Otherwise, an HTTP 200 OK is returned with the metadata with the application/json as the Content-Type.

Note that this endpoint will still return HTTP 200 OK for inactive sessions, as long as the session is not expired. This allows application to display errors before redirecting the user to login on timeouts. The HTTP status code alone is insufficient to determine the session state.

Session refresh endpoint

This endpoint allows for refreshing the end-user's session on demand. Requests to this endpoint must be triggered from the user agent.

Using this endpoint is only necessary when session inactivity timeouts are enabled. The end-user should be prompted to extend their session in accordance with WCAG 2.2.1.

The endpoint will respond with a HTTP 401 Unauthorized if the session is inactive.

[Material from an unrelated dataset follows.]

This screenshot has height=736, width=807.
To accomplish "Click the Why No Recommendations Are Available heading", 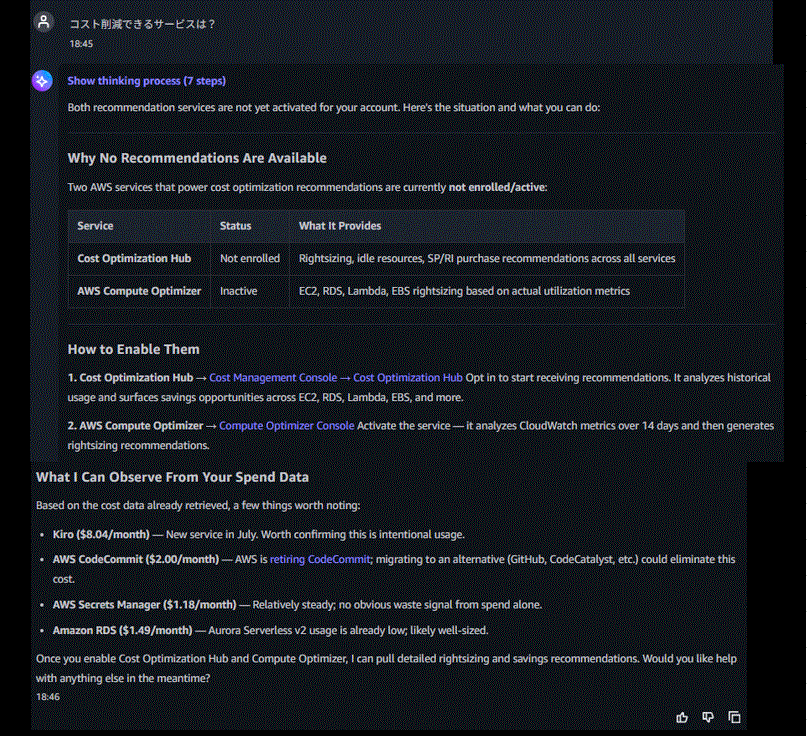I will (x=197, y=158).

It is otherwise equivalent to the session endpoint.

Request

POST /oauth2/session/refresh

Response

HTTP/2 200 OK
Content-Type: application/json

{
  "session": {
    "active": true,
    "created_at": "2022-08-31T06:58:38.724717899Z", 
    "ends_at": "2022-08-31T16:58:38.724717899Z",
    "ends_in_seconds": 14658,
    "timeout_at": "0001-01-01T00:00:00Z",
    "timeout_in_seconds": -1
  },
  "tokens": {
    "expire_at": "2022-08-31T14:03:47.318251953Z",
    "expire_in_seconds": 4166,
    "next_auto_refresh_in_seconds": 3866,
    "refreshed_at": "2022-08-31T12:53:58.318251953Z",
    "refresh_cooldown": true,
    "refresh_cooldown_seconds": 37
  }
}

Session management

A user's session can be inspected by requesting the session endpoint from their user agent.

Session lifetime

Sessions have a maximum lifetime, after which the user is unauthenticated and must perform a new login.

Identity provider	Maximum lifetime
ID-porten	6 hours
Entra ID	10 hours

Session inactivity timeout

Sessions may have an inactivity timeout. If enabled, the session is marked as invalid if the timeout has been reached. The timeout is reset each time the user's session is refreshed through the session refresh endpoint.

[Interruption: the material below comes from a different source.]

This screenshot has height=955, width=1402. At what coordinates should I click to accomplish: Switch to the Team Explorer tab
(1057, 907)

Identity provider	Inactivity timeout
ID-porten	✅ Yes, 1 hour
Entra ID	❌ No timeout

If inactivity timeout is not enabled, the tokens within the session are automatically refreshed until the session reaches its maximum lifetime.

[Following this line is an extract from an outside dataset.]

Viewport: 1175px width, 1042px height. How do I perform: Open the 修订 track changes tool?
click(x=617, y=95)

Automatic session management for ID-porten

nav-dekoratoren displays warnings for sessions nearing lifetime expiry or inactivity timeout, and supports user-initiated session refresh operations.

You do not need to implement your own session management logic if you use nav-dekoratoren.

The durations for maximum lifetime and inactivity timeout are subject to change. Do not hard-code or depend on these exact values in your application. Prefer using the metadata returned by the session endpoint to determine the session's state.